(Items listed in a dataset)
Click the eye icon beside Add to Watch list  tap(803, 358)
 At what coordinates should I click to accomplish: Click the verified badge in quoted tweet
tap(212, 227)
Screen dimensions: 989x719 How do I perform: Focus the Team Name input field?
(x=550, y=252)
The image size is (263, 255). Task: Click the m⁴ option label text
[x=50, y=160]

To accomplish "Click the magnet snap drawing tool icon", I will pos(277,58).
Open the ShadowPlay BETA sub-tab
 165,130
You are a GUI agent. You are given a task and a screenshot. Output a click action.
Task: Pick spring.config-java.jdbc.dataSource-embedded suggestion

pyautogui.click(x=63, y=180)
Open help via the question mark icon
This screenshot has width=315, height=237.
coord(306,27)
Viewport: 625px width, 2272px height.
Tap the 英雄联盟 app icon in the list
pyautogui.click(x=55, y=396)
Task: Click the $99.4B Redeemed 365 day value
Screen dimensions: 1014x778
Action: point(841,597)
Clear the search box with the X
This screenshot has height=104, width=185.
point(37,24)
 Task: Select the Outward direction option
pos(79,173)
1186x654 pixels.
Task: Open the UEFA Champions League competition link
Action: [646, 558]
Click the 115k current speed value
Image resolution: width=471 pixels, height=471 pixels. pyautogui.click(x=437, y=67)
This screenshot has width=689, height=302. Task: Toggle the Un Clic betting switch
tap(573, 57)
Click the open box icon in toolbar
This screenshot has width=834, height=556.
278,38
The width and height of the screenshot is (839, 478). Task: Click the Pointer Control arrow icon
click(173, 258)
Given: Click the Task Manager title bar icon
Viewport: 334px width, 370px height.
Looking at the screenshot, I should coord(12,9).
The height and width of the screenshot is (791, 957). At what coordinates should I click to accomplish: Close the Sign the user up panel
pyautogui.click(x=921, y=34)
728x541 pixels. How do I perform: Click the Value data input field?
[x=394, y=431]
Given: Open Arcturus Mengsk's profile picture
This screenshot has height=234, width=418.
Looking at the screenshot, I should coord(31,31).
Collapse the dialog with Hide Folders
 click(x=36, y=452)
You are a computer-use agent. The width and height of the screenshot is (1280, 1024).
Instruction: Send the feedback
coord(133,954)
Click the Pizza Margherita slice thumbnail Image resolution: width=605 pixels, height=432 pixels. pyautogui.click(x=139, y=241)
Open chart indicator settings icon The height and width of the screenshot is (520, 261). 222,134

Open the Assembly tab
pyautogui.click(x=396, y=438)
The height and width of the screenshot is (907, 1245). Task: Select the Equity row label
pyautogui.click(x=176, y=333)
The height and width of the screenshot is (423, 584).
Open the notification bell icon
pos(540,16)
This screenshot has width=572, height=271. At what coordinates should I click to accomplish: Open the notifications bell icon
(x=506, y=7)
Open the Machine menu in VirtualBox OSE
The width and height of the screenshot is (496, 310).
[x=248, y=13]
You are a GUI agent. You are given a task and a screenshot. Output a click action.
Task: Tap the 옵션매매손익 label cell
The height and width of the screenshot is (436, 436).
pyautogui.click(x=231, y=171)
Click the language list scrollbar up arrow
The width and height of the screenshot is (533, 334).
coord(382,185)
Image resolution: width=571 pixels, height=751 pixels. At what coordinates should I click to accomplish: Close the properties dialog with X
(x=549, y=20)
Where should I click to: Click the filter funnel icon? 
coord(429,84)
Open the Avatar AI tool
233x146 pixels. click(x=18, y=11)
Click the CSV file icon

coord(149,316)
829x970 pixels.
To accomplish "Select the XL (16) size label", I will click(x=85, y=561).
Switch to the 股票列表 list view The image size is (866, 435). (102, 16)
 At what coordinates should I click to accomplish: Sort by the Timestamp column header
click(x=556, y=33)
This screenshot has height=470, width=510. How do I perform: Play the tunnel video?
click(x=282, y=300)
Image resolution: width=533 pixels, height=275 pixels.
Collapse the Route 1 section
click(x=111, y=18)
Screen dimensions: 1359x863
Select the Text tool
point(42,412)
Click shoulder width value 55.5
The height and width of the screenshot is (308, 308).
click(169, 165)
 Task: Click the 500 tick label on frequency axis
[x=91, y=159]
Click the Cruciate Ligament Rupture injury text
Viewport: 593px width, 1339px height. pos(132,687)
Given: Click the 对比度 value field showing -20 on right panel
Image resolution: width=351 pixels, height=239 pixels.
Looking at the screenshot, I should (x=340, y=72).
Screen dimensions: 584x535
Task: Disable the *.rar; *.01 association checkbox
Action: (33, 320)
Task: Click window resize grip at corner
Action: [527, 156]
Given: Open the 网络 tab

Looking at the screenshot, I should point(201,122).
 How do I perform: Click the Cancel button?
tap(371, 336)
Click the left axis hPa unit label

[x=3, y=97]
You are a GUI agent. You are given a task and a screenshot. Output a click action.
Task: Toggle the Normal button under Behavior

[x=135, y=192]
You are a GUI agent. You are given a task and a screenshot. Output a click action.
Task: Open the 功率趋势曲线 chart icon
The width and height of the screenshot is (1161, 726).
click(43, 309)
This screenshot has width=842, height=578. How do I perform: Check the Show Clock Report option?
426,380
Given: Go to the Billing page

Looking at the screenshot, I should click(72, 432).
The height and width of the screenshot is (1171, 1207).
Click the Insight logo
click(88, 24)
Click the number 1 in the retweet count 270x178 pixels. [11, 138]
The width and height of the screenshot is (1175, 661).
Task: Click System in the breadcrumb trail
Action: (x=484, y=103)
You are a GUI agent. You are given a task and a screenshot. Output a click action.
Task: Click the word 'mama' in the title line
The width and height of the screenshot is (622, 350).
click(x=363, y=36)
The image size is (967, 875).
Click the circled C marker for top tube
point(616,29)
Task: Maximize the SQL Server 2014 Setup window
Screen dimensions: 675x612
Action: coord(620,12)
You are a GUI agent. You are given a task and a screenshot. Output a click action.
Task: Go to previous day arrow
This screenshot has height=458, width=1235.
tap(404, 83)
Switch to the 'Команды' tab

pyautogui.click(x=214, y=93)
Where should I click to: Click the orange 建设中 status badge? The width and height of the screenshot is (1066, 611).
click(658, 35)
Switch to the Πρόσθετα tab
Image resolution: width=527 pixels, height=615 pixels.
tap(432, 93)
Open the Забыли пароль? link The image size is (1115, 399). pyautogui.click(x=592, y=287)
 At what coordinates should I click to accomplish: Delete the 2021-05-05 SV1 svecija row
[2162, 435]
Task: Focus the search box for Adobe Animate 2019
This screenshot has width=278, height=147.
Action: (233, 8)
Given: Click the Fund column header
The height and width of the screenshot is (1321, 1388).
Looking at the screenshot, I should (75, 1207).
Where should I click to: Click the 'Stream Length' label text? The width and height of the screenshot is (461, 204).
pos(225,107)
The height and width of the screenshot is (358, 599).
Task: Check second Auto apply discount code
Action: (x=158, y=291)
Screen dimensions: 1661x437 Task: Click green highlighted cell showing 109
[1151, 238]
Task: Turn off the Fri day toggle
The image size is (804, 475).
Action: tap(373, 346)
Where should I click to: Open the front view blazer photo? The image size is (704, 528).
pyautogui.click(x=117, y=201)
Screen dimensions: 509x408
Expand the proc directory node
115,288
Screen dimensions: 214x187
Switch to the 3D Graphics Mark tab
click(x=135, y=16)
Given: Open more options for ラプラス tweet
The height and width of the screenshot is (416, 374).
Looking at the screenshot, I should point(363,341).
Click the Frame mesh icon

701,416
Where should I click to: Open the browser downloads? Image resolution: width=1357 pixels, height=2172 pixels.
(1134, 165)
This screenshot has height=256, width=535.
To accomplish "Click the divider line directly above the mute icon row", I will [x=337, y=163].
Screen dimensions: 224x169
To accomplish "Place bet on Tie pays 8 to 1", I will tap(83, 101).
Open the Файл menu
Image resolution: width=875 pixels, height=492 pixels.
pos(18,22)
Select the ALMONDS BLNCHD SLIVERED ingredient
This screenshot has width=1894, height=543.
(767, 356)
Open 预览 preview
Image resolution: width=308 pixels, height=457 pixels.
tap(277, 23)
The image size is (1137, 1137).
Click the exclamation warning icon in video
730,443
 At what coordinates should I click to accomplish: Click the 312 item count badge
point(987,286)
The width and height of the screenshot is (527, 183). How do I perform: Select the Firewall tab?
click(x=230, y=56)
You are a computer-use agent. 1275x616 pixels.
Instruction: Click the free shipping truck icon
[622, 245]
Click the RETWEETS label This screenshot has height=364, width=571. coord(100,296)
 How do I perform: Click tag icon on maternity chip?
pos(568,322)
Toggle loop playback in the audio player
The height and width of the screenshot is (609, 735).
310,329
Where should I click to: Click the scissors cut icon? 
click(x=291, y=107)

[What needs to be done]
Word for word, please print every line from the beginning of the records to the line bearing "Viewport: 625px width, 2272px height.", counting both ends and stopping there.

[Solution for this task]
Click the eye icon beside Add to Watch list  tap(803, 358)
 At what coordinates should I click to accomplish: Click the verified badge in quoted tweet
tap(212, 227)
Screen dimensions: 989x719 How do I perform: Focus the Team Name input field?
(x=550, y=252)
The image size is (263, 255). Task: Click the m⁴ option label text
[x=50, y=160]

To accomplish "Click the magnet snap drawing tool icon", I will pos(277,58).
Open the ShadowPlay BETA sub-tab
 165,130
You are a GUI agent. You are given a task and a screenshot. Output a click action.
Task: Pick spring.config-java.jdbc.dataSource-embedded suggestion

pyautogui.click(x=63, y=180)
Open help via the question mark icon
This screenshot has width=315, height=237.
coord(306,27)
Viewport: 625px width, 2272px height.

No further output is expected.